Menanti Pemeriksaan Boediono


Menanti Pemeriksaan Boediono
Margarito Kamis ;   Doktor Hukum Tata Negara, 
Staf Pengajar FH Universitas Khairun Ternate 
SINDO, 07 Desember 2012


Suatu hari KPK bilang bahwa Boediono memiliki peran dalam peristiwa bailout Bank Century, dan Boediono yang berstatus wakil presiden tidak bisa diperiksa karena memiliki keistimewaan. Itu menarik. 

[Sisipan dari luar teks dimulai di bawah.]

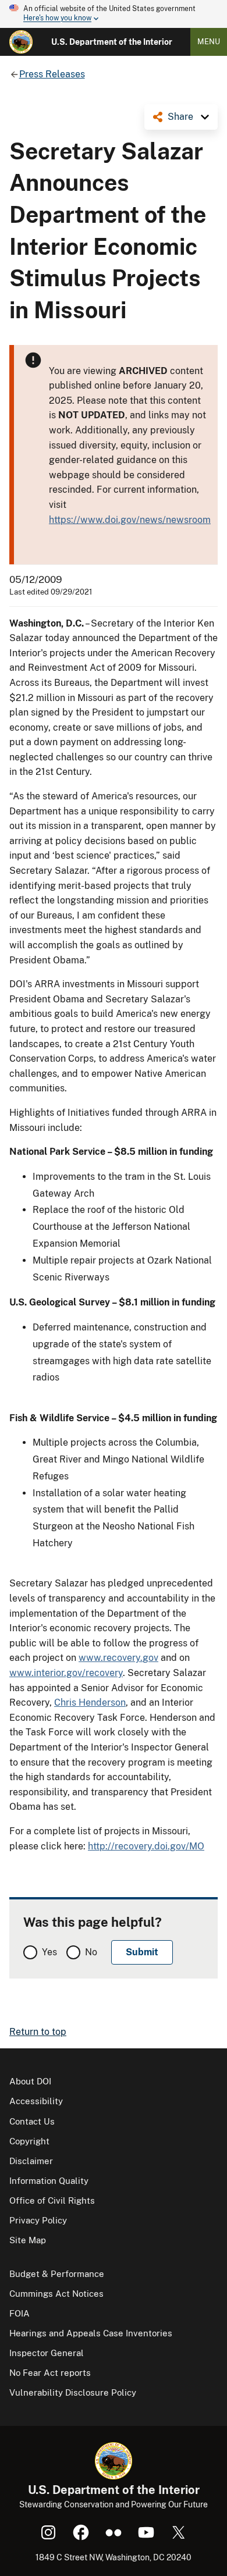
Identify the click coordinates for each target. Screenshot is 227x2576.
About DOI (30, 2081)
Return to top (37, 2031)
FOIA (19, 2313)
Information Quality (48, 2181)
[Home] (21, 42)
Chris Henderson (90, 1702)
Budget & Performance (56, 2274)
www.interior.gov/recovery (66, 1672)
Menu (208, 41)
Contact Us (32, 2121)
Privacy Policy (38, 2220)
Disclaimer (31, 2161)
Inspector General (46, 2353)
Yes (49, 1952)
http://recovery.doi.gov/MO (146, 1846)
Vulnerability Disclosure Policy (72, 2392)
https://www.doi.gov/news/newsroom (130, 519)
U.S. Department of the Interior (111, 42)
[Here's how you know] (113, 14)
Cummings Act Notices (56, 2294)
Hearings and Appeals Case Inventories (90, 2333)
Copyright (29, 2141)
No (91, 1952)
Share (180, 116)
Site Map (27, 2240)
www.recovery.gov (118, 1657)
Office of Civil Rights (52, 2200)
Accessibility (36, 2101)
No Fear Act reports (50, 2373)
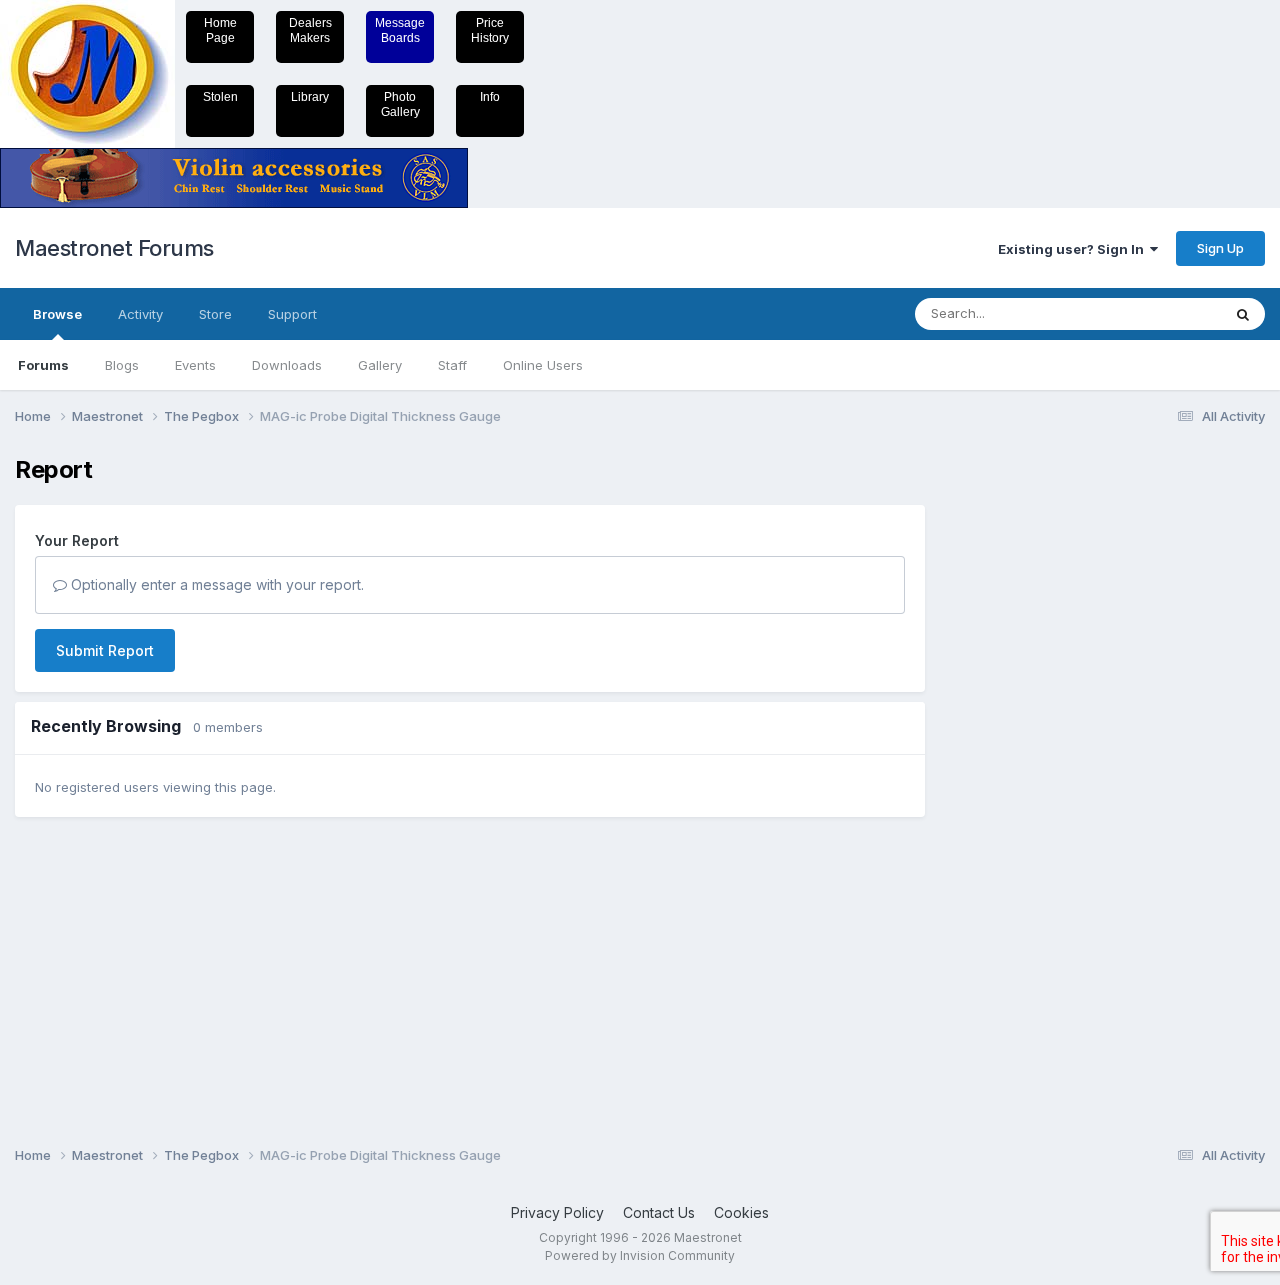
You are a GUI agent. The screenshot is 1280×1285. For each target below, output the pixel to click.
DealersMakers (310, 30)
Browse (57, 314)
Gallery (380, 365)
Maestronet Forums (114, 248)
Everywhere (1159, 313)
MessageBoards (400, 30)
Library (310, 97)
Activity (140, 314)
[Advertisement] (1025, 756)
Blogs (122, 365)
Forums (43, 365)
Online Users (543, 365)
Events (195, 365)
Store (215, 314)
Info (490, 97)
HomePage (220, 30)
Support (292, 314)
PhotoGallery (400, 104)
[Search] (1243, 314)
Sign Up (1220, 248)
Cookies (741, 1212)
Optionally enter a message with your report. (215, 584)
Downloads (287, 365)
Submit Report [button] (105, 650)
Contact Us (659, 1212)
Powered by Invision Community (640, 1255)
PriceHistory (490, 30)
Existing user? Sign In (1074, 249)
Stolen (220, 97)
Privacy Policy (557, 1212)
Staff (452, 365)
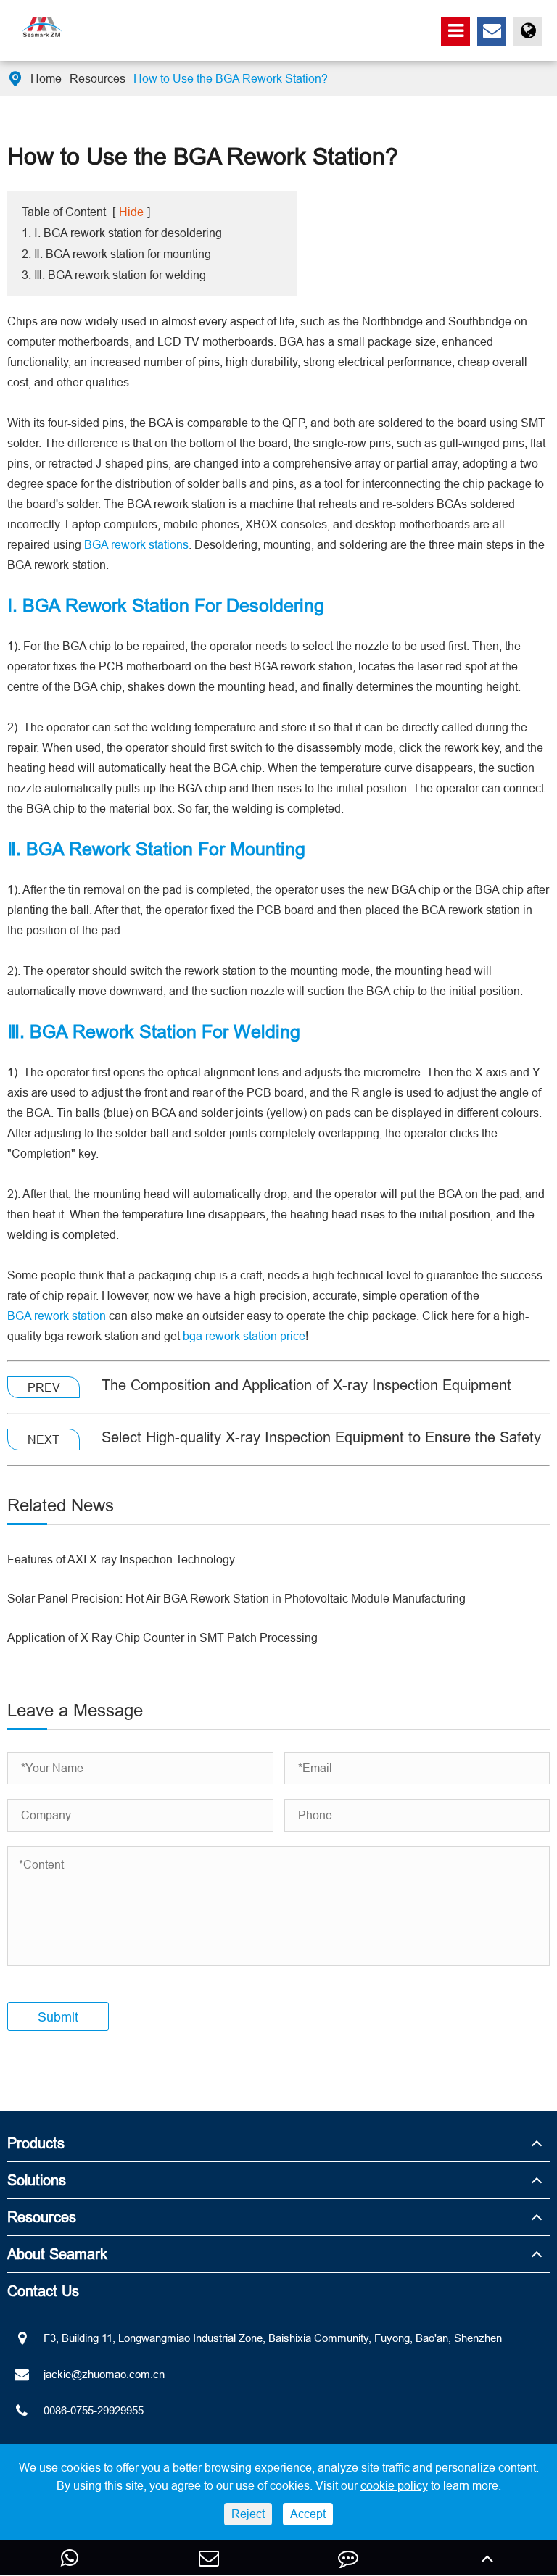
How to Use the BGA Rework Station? (230, 78)
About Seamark (57, 2253)
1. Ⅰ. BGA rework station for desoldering (122, 232)
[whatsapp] (69, 2557)
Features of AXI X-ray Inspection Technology (121, 1559)
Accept (308, 2513)
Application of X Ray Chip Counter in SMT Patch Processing (162, 1637)
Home (46, 78)
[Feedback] (348, 2557)
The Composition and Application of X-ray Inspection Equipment (306, 1384)
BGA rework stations (136, 544)
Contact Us (43, 2290)
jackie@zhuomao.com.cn (104, 2374)
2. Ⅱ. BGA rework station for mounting (116, 253)
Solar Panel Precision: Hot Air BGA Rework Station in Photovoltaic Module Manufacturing (236, 1598)
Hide (131, 211)
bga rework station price (244, 1335)
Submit (58, 2016)
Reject (248, 2513)
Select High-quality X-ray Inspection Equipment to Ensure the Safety (321, 1437)
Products (36, 2143)
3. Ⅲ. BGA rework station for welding (114, 274)
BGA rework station (56, 1315)
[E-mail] (208, 2557)
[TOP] (487, 2557)
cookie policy (394, 2485)
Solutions (36, 2180)
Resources (97, 78)
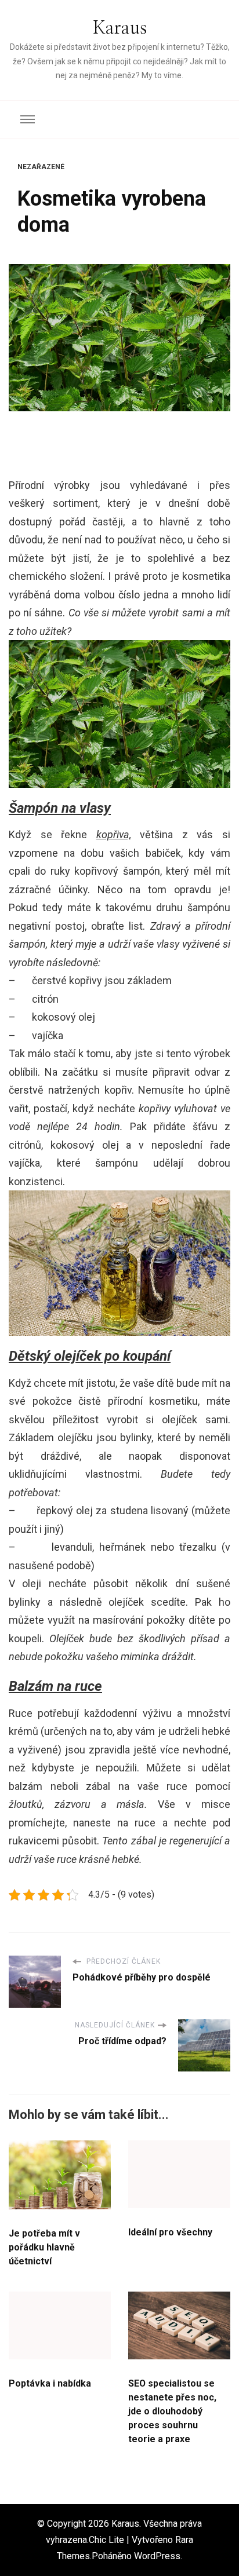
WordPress (157, 2556)
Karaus (120, 28)
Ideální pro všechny (170, 2232)
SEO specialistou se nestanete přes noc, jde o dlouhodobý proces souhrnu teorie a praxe (172, 2411)
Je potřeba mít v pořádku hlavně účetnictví (44, 2247)
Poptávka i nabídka (50, 2383)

Lebih menarik lagi, beberapa hari kemudian muncul pernyataan Boediono bisa diperiksa dalam peristiwa itu, tetapi terlalu prematur memeriksa Boediono pada saat ini. Sejujurnya ini bukan perkara silap lidah.Ini perkara besar. Besar, karena sedetik saja hari kemarin dibolak-balik, pasti ditemukan pernyataan Komisioner KPK tentang akan ada menteri aktif yang jadi tersangka. Tidak itu saja, ada juga pernyataan tentang akan ada ketua partai politik jadi tersangka. Buktinya? Sejauh ini semuanya jauh panggang dari api. Mungkin karena tak diawasi sehingga KPK tampak suka-suka saja.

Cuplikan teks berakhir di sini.